DIFFERENCES BETWEEN REM, EM, PX, VW, VH
What Font Size Unit Should You Use?

Root Emeters (rem) units are relational to the font-size value of the HTML tag. For example, if the font size of the HTML tag is 16px (the default size for an html document), then 1 rem unit is equal to 16px. That makes .5rem=8px, 2rem=32px, etc.
You can set your root HTML to font-size: 100% (which translates to 16px for default browser settings).

Emeters (em) units are similar to rem units, but whereas a rem unit always references the HTML tag, an em unit is relational only to it's nearest defined parent element.

VW & VH
The viewport width (vw) unit represents a percentage of the root element width. One vw is equal to 1% of the viewport width.

VW & VH
The viewport height (vh) unit represents a percentage of the root element height. One vh is equal to 1% of the viewport height.
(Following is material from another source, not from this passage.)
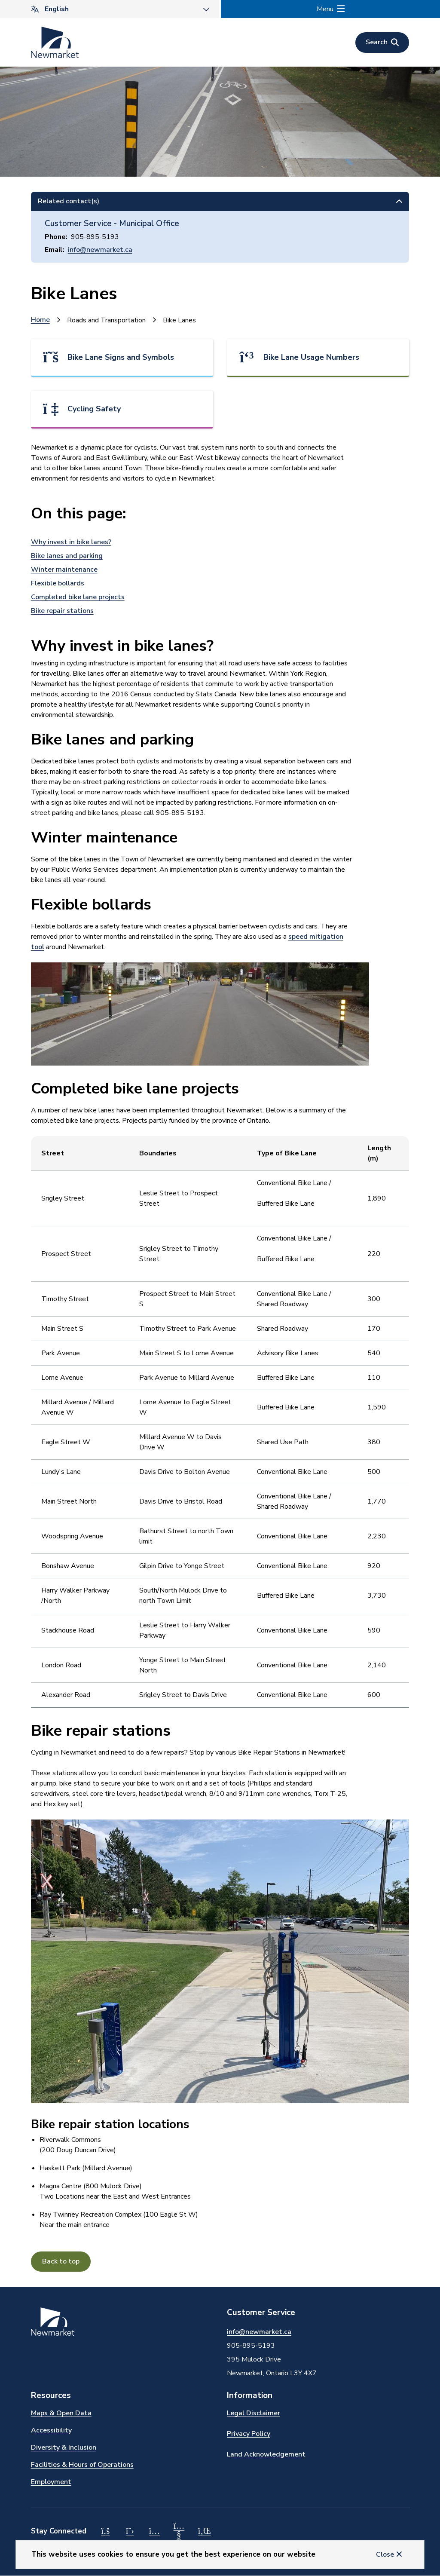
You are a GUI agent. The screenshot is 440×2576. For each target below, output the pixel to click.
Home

Viewport units are inherently responsive, but they are also absolute units like PX, meaning their size is not dependent on a parent element. If you use viewport units alone, you take away your user's ability to zoom text in and out. But combining it with a fixed unit using calc() e.g. font-size: calc(16px + .3vw); restores that ability and works just fine.

Pixel (px) are what we've all become accustomed to over the years. PX is an absolute measurement of font, will be same to desktop, tablet or mobile. So for example, 20px will be literally 20 pixels on any screen.lf a monitor is of and you set an element's height to 200px, the element will take 200 pixels out of that. Try to avoid PX when you want to have a fluid design, unless you want to make a bunch of changes in your media queries.